CUDA.jl replacing CuArrays/CUDAnative.jl

As announced a while back, CUDA.jl is now the new package for programming CUDA GPUs in Julia, replacing CuArrays.jl, CUDAnative.jl, CUDAdrv.jl and CUDAapi.jl. The merged package should be a drop-in replacement: All existing functionality has been ported, and almost all exported functions are still there. Applications like Flux.jl or the DiffEq.jl stack are being updated to support this change.

CUDA 11 support

With CUDA.jl 1.1, we support the upcoming release of the CUDA toolkit. This only applies to locally-installed versions of the toolkit, i.e., you need to specify JULIA_CUDA_USE_BINARYBUILDER=false in your environment to pick up the locally-installed release candidate of the CUDA toolkit. New features, like the third-generation tensor cores and its extended type support, or any new APIs, are not yet natively supported by Julia code.

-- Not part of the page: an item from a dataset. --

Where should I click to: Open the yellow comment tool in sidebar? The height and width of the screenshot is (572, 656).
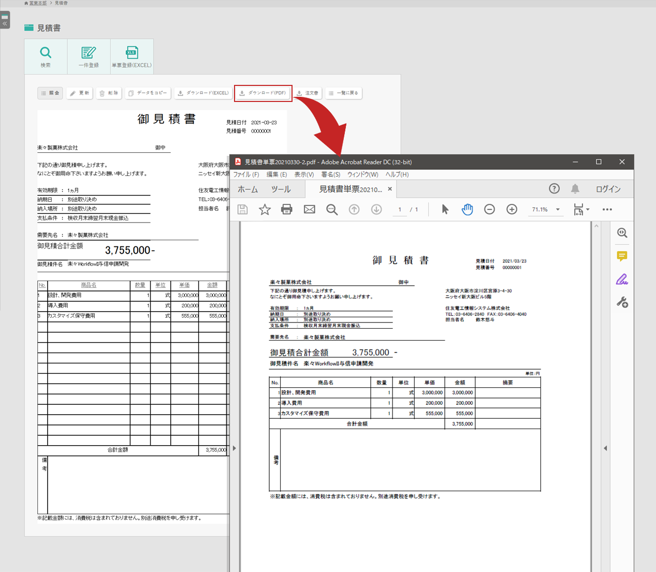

NVIDIA Management Library (NVML)

CUDA.jl now integrates with the NVIDIA Management Library, or NVML. With this library, it’s possible to query information about the system, any GPU devices, their topology, etc.:

julia> using CUDA

julia> dev = first(NVML.devices())
CUDA.NVML.Device(Ptr{Nothing} @0x00007f987c7c6e38)

julia> NVML.uuid(dev)
UUID("b8d5e790-ea4d-f962-e0c3-0448f69f2e23")

julia> NVML.name(dev)
"Quadro RTX 5000"

julia> NVML.power_usage(dev)
37.863

julia> NVML.energy_consumption(dev)
65330.292

Experimental: Texture support

It is now also possible to use the GPU’s hardware texture support from Julia, albeit using a fairly low-level and still experimental API (many thanks to @cdsousa for the initial development). As a demo, let’s start with loading a sample image:

julia> using Images, TestImages, ColorTypes, FixedPointNumbers
julia> img = RGBA{N0f8}.(testimage("lighthouse"))

We use RGBA since CUDA’s texture hardware only supports 1, 2 or 4 channels. This support is also currently limited to “plain” types, so let’s reinterpret the image:

julia> img′ = reinterpret(NTuple{4,UInt8}, img)

Now we can upload this image to the array, using the CuTextureArray type for optimized storage (normal CuArrays are supported too), and bind it to a CuTexture object that we can pass to a kernel:

julia> texturearray = CuTextureArray(img′)

julia> texture = CuTexture(texturearray; normalized_coordinates=true)
512×768 4-channel CuTexture(::CuTextureArray) with eltype NTuple{4,UInt8}

Let’s write and a kernel that warps this image. Since we specified normalized_coordinates=true, we index the texture using values in [0,1]:

function warp(dst, texture)
    tid = threadIdx().x + (blockIdx().x - 1) * blockDim().x
    I = CartesianIndices(dst)
    @inbounds if tid <= length(I)
        i,j = Tuple(I[tid])
        u = Float32(i-1) / Float32(size(dst, 1)-1)
        v = Float32(j-1) / Float32(size(dst, 2)-1)
        x = u + 0.02f0 * CUDA.sin(30v)
        y = v + 0.03f0 * CUDA.sin(20u)
        dst[i,j] = texture[x,y]
    end
    return
end

The size of the output image determines how many elements we need to process. This needs to be translated to a number of threads and blocks, keeping in mind device and kernel characteristics. We automate this using the occupancy API:

julia> outimg_d = CuArray{eltype(img′)}(undef, 500, 1000);

julia> function configurator(kernel)
           config = launch_configuration(kernel.fun)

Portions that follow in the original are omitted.